Михай вскрывал деловые письма одно за другим. Все они содержали добрые вести. Ему вспомнился Поликрат, которому настолько везет, что под конец он страшится собственной удачи.
Богатство Тимара неуклонно растет. Накопившийся капитал лежит мертвым грузом. Различные благотворительные деяния не исчерпывают прибыли, обильной сверх всяких ожиданий.
За что бы он ни взялся, все завершается удачей. Любое предприятие, которому он дает свое имя, приносит золото. Чистый бумажный листок становится ценной бумагой, если на нем оттиснут знак фирмы Леветинцского.

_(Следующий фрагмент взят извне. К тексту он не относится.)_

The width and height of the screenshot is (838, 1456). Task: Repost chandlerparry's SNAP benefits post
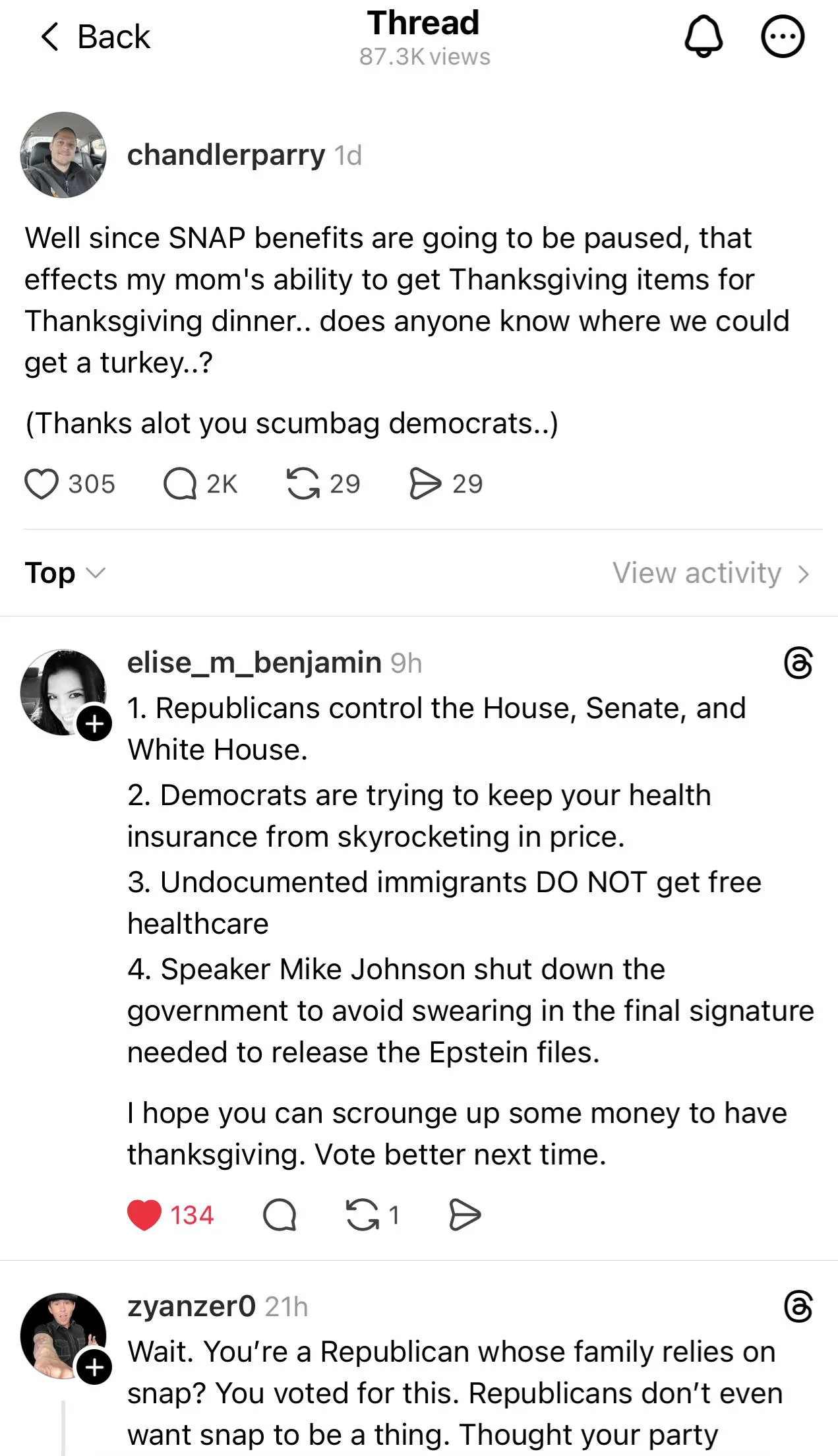(303, 483)
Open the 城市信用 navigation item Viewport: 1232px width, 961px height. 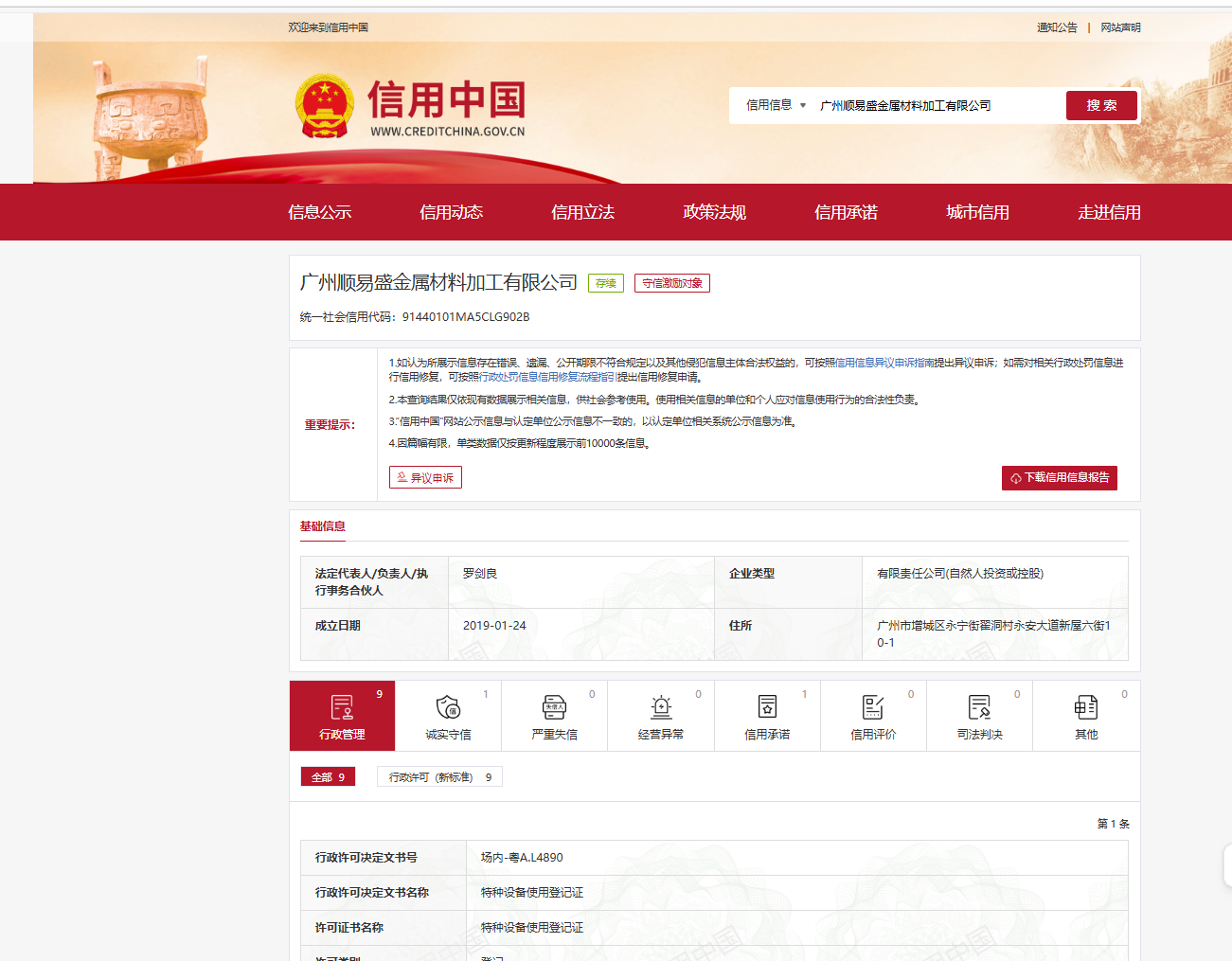tap(977, 212)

Каков же фундамент этого неслыханного успеха? Тайна, которой никто, кроме него, не знает.
Кто видел, как из кожаного мешочка сыплются на корабельную койку сокровища Али Чорбаджи? Он один - и красный полумесяц, а это надежный сообщник, ему и не такое доводилось видеть.
Стало быть, таков краеугольный камень мирового порядка: покуда содеянное преступление не выплывет на свет божий, оно лишь приумножает славу и добродетели преступника.
Но ведь такого не бывает!
Человек, тонкий по натуре и склонный к рефлексии, Михай предвидел, что этому чрезмерному везенью, построенному на гнилой основе, должен прийти конец, ибо таков порядок вещей! И он с радостью расплатился бы половиной, да что там - всем своим состоянием, лишь бы знать, что на этом его счеты с судьбой покончены. Но он чувствовал, что ниспосланная ему кара именно в том и заключается, что все его богатство, власть, видимость семейного счастья - не более чем ирония судьбы. Он надежно погребен под этими благами, ему уже не восстать, не воспрянуть к единственно счастливой жизни - с Ноэми и маленьким Доди. Лишь после смерти первого малыша он понял, как много значил для него ребенок. С появлением на свет второго мальчика это чувство лишь укрепилось в нем. И он лишен права обладания этими главными сокровищами своей жизни. Да, он погребен под грудой золота и бессилен высвободиться. В здравом уме и трезвой памяти он видит ту же картину, какая рисовалась ему в тифозном бреду: погребенный заживо, он лежит в могиле, доверху засыпанной золотом; в головах на могиле установлена мраморная скрижаль, прославляющая его деяния, а на мраморной плите - алебастровая статуя, которую не сдвинешь с места: Тимея. Нищенка с малым ребенком робко подходит к могиле нарвать цветов тимьяна: это Ноэми. Погребенный заживо силится воскликнуть: "Дай руку, Ноэми, вытащи меня из этой золотой могилы!" - но голоса не хватает.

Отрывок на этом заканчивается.